(Dataset rows)
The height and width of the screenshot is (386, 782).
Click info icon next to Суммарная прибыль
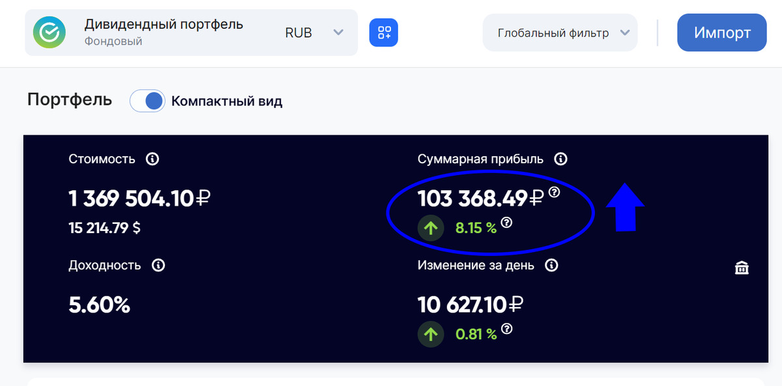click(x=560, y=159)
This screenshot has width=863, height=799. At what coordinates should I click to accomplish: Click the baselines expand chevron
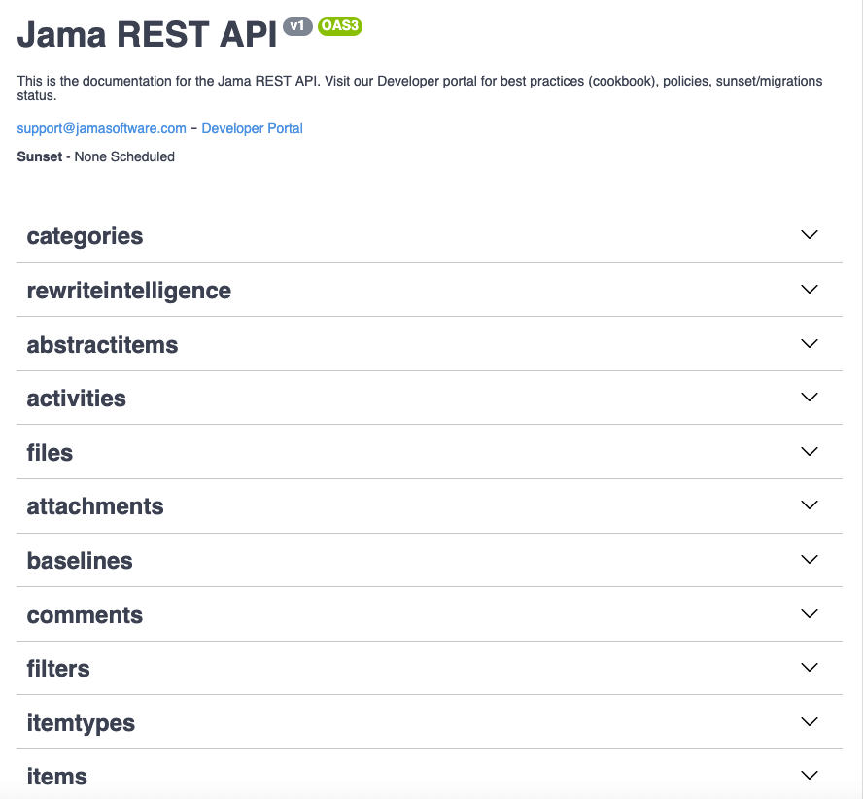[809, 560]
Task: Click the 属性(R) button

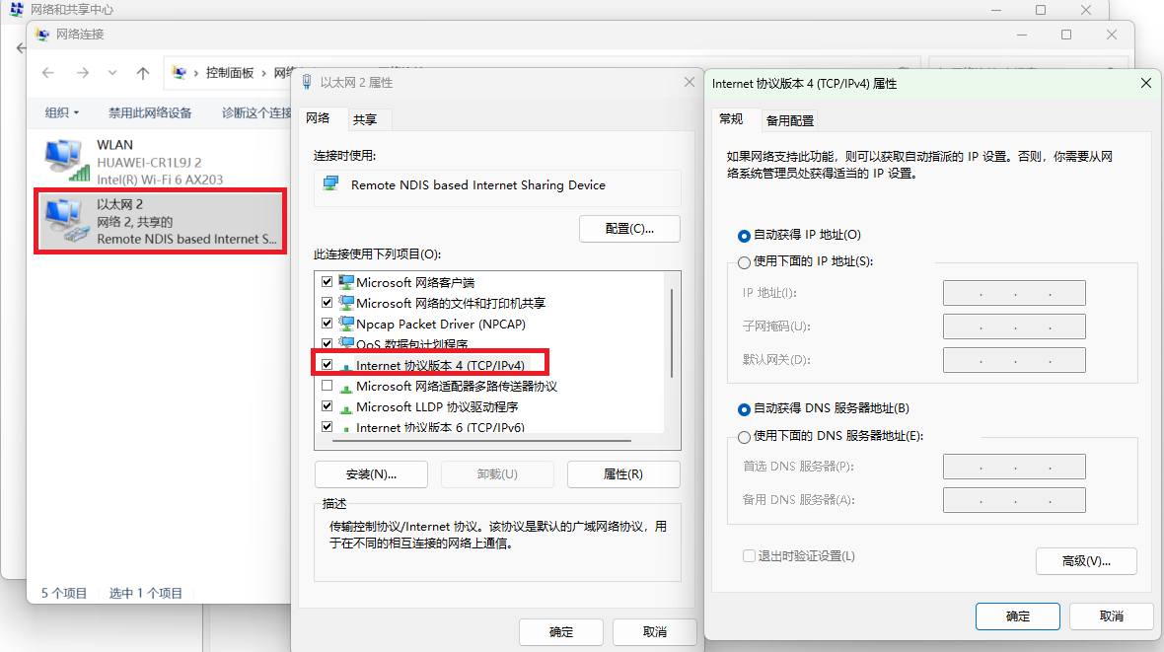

SHORT PROBLEM >> Please rewrite every line of the listing above, changing "screenshot" to "screen capture" wherever it occurs and leaving everything else untouched. Omit the pictures from your answer.

EXPECTED ANSWER >>
The height and width of the screen capture is (386, 782).
Click info icon next to Суммарная прибыль
click(x=560, y=159)
This screen capture has width=863, height=799. At what coordinates should I click to accomplish: Click the baselines expand chevron
[809, 560]
Task: Click the 属性(R) button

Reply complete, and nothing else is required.